--- The data Enclosed Below ---

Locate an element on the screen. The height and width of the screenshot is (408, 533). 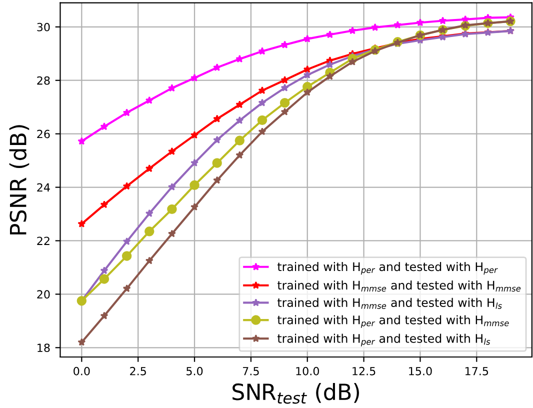
y-tick-label: 20 is located at coordinates (44, 294).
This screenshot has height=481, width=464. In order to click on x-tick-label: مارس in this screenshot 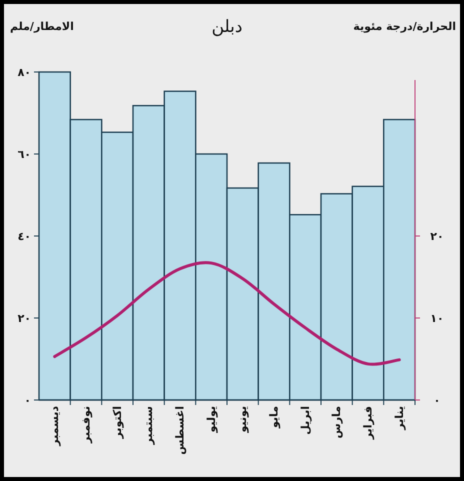, I will do `click(337, 422)`.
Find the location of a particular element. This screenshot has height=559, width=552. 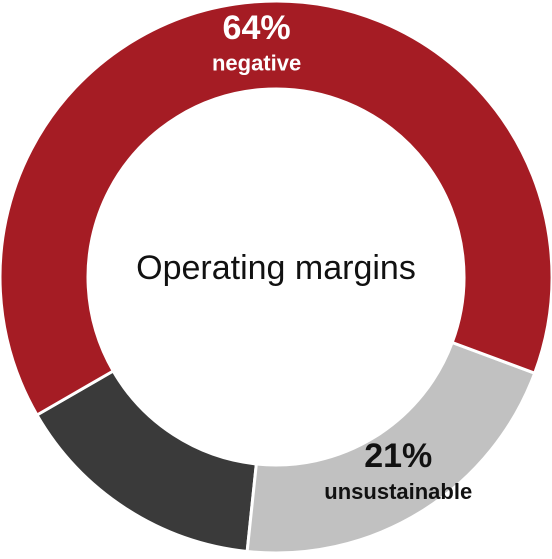

value-label: 64% is located at coordinates (257, 28).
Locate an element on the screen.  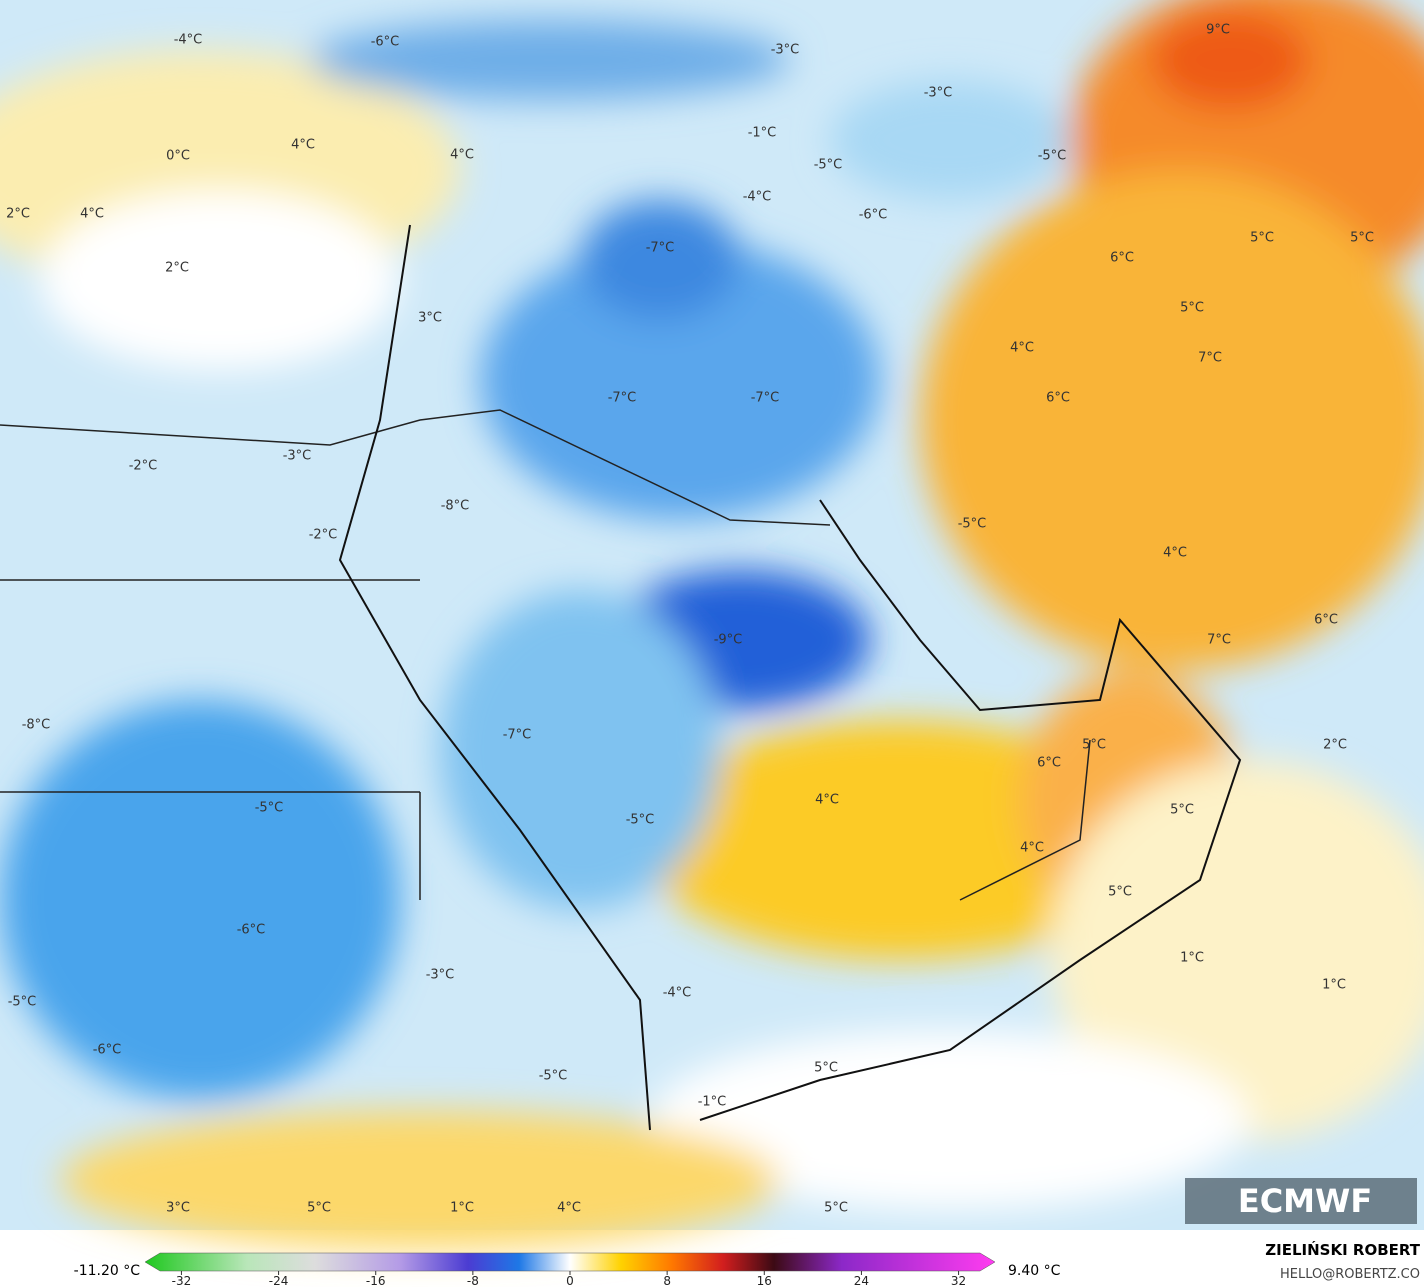
logo-box is located at coordinates (1301, 1201).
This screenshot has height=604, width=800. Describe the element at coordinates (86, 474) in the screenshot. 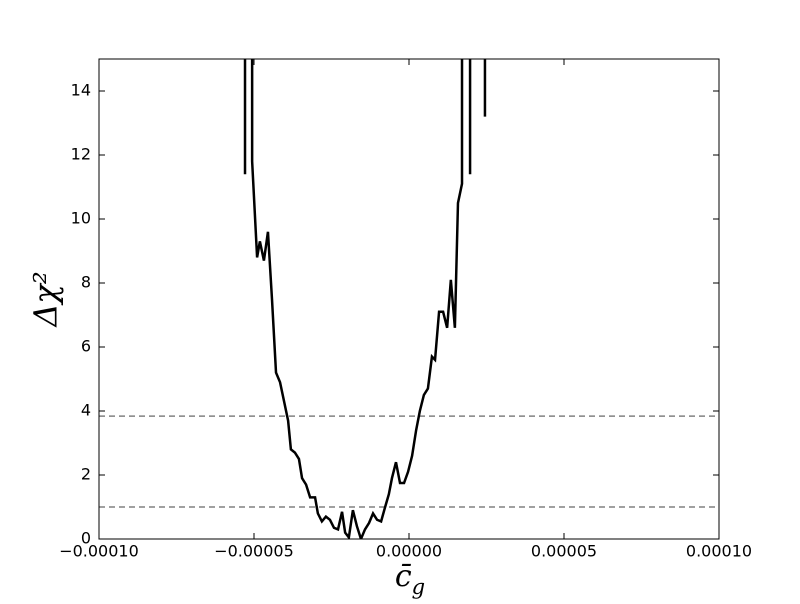

I see `y-tick-label: 2` at that location.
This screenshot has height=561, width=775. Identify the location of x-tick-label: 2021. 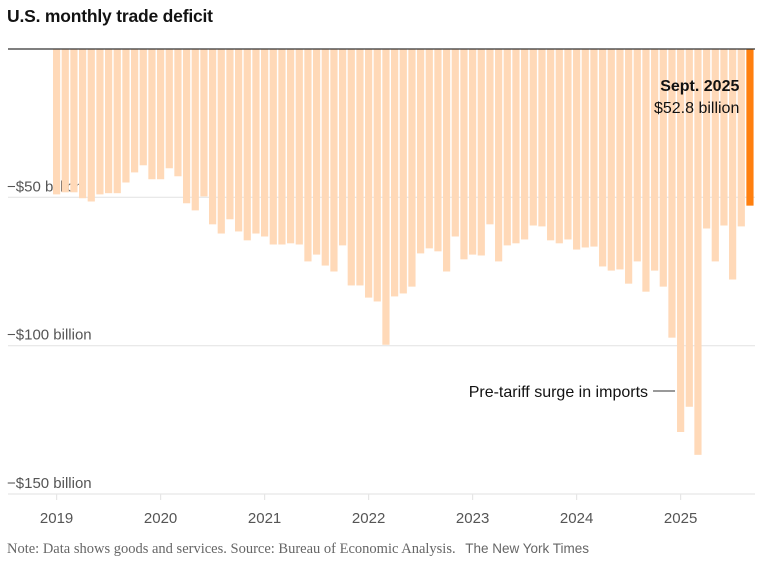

--- End of Enclosed The data ---

**Work to be completed**
Please copy the records word for word, from the line containing "Find the location" through the end of the records, including both ends. Leave out the pictures.

**Written reply**
Find the location of a particular element. This screenshot has height=559, width=552. 

value-label: 64% is located at coordinates (257, 28).
Locate an element on the screen.  
logo-box is located at coordinates (1301, 1201).
This screenshot has height=604, width=800. Describe the element at coordinates (86, 474) in the screenshot. 

I see `y-tick-label: 2` at that location.
This screenshot has height=561, width=775. Identify the location of x-tick-label: 2021. 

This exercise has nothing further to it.